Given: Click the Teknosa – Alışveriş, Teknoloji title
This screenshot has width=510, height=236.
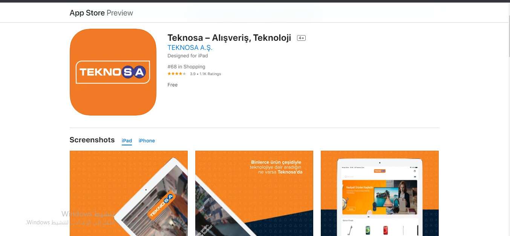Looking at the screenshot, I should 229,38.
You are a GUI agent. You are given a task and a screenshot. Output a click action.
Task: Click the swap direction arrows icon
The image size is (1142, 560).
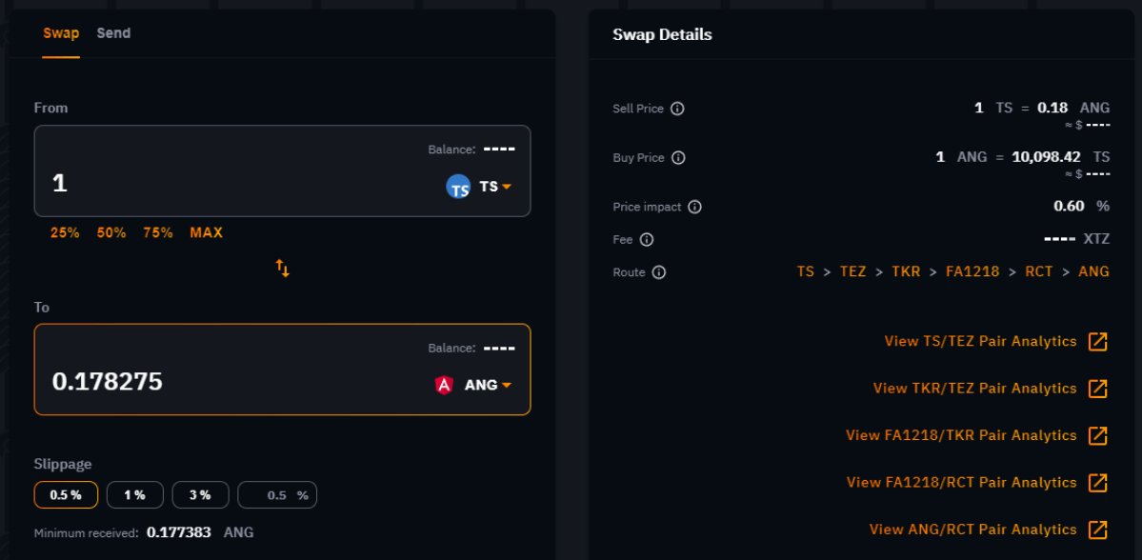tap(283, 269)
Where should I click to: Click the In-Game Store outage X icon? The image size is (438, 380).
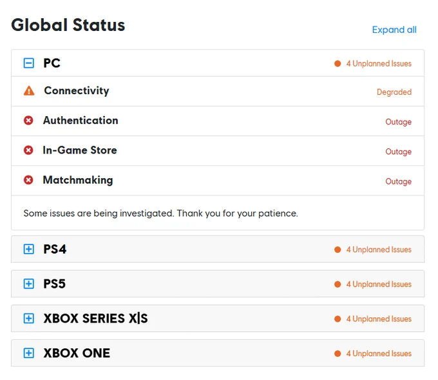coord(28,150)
####################
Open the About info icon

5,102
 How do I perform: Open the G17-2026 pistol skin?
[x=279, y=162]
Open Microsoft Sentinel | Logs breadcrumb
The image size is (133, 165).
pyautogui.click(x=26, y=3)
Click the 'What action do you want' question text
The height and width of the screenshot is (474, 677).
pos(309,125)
####################
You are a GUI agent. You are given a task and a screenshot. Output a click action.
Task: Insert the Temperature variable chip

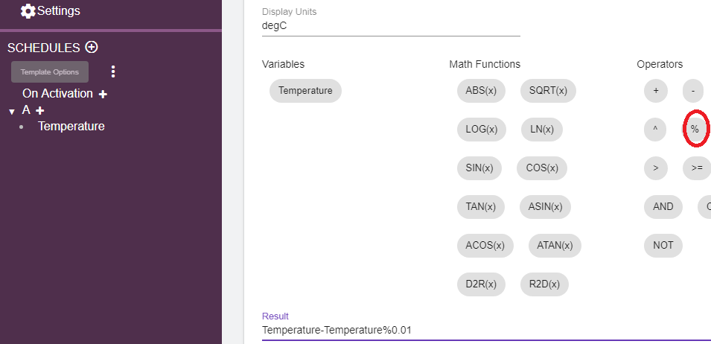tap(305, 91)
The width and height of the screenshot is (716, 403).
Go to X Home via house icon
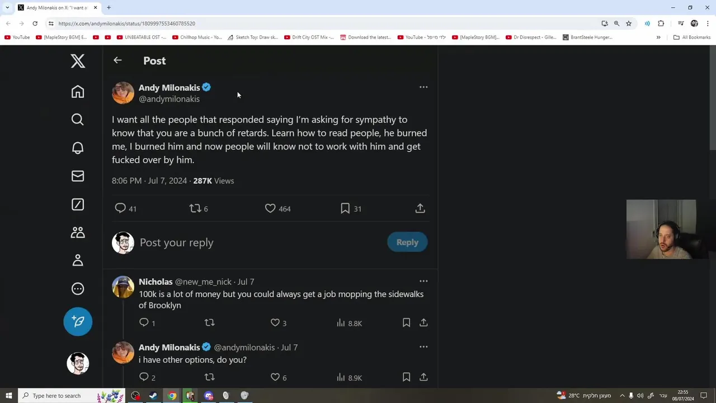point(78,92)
####################
#### WHAT TO DO:
Print an exact copy of the lines above, from the one containing "Given: Click the" through the one containing "Task: Click the swap direction arrows icon", and leave out the pictures.

#### ANSWER BOX:
Given: Click the Teknosa – Alışveriş, Teknoloji title
This screenshot has width=510, height=236.
Looking at the screenshot, I should 229,38.
You are a GUI agent. You are given a task and a screenshot. Output a click action.
Task: Click the swap direction arrows icon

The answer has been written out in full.